PROBLEM REQUIREMENTS: A faithful copy of every record is needed here. Images must not appear in it.

Pixel coordinate grounding data:
——
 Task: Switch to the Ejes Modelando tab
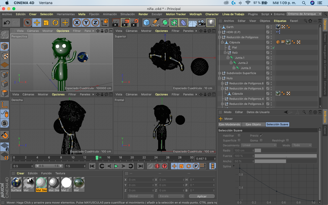pyautogui.click(x=229, y=124)
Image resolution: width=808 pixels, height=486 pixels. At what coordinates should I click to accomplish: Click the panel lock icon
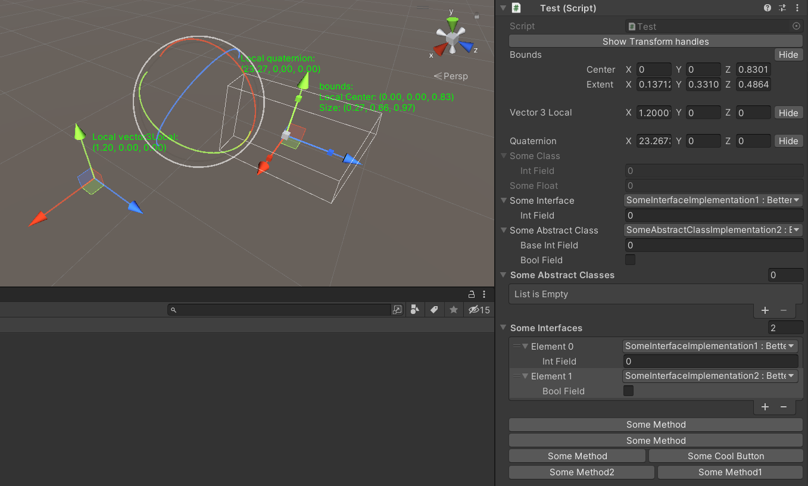pyautogui.click(x=472, y=294)
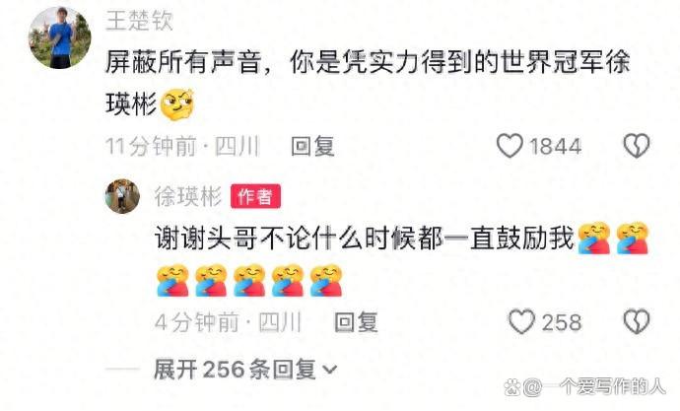Click the first hugging emoji after 鼓励我

pyautogui.click(x=594, y=238)
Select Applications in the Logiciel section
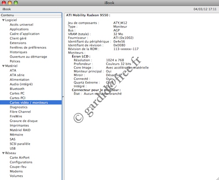The height and width of the screenshot is (180, 219). point(19,29)

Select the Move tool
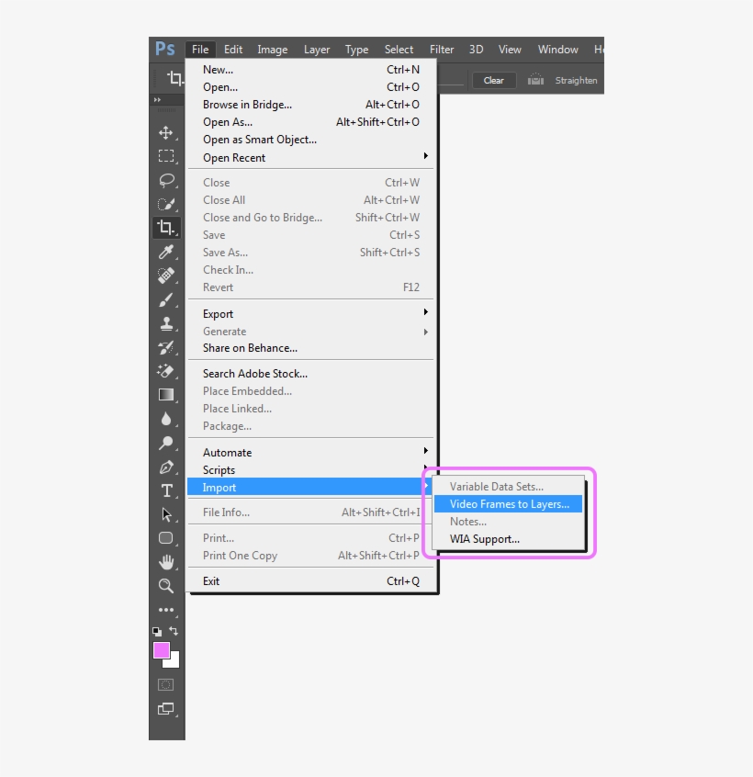click(166, 133)
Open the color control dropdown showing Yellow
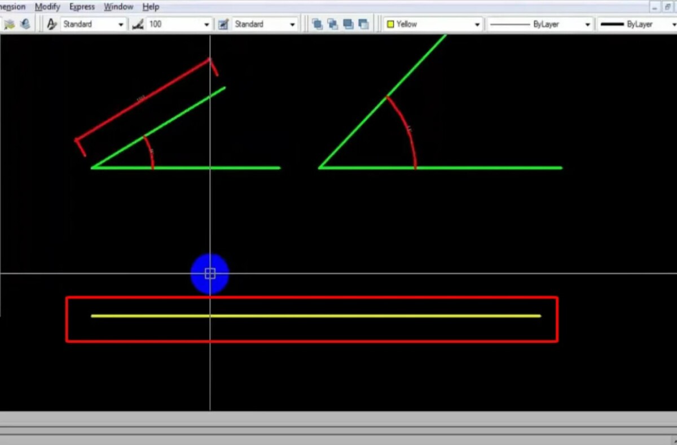The height and width of the screenshot is (445, 677). tap(477, 24)
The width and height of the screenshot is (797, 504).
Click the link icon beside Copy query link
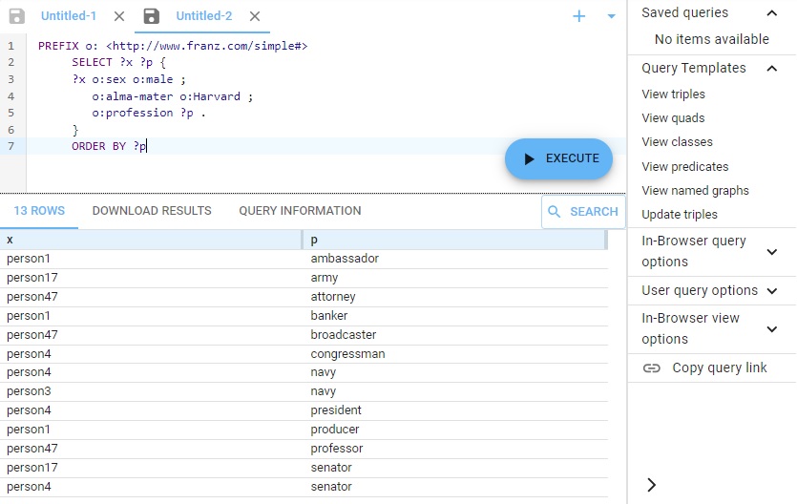click(x=652, y=368)
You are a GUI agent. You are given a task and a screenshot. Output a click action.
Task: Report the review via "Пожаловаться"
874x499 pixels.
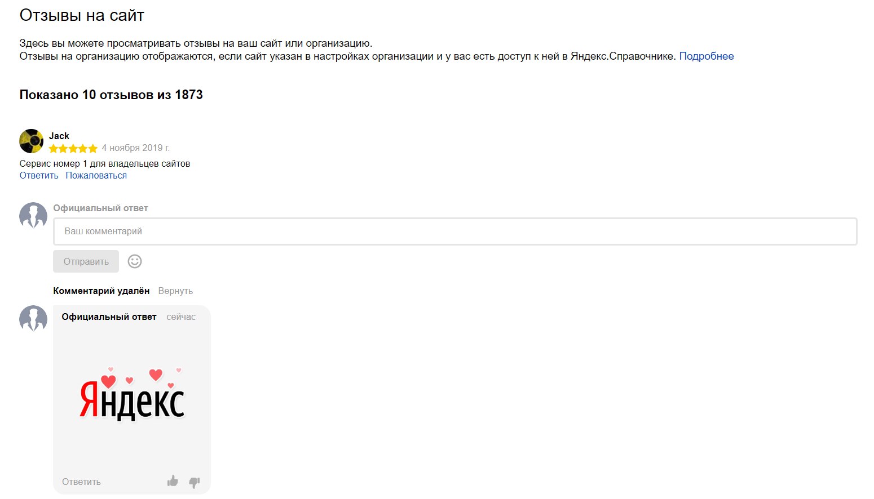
——
YOUR RESPONSE:
 Task: Switch to the Ejes Modelando tab
pyautogui.click(x=229, y=124)
Image resolution: width=808 pixels, height=486 pixels. At what coordinates should I click to accomplish: Click the panel lock icon
pyautogui.click(x=472, y=294)
Click the first hugging emoji after 鼓励我

pyautogui.click(x=594, y=238)
Select Applications in the Logiciel section
The height and width of the screenshot is (180, 219). point(19,29)

Select the Move tool
click(166, 133)
Open the color control dropdown showing Yellow
The height and width of the screenshot is (445, 677). tap(477, 24)
The width and height of the screenshot is (797, 504).
Click the link icon beside Copy query link
click(x=652, y=368)
You are a GUI agent. You are given a task and a screenshot. Output a click action.
Task: Report the review via "Пожаловаться"
874x499 pixels.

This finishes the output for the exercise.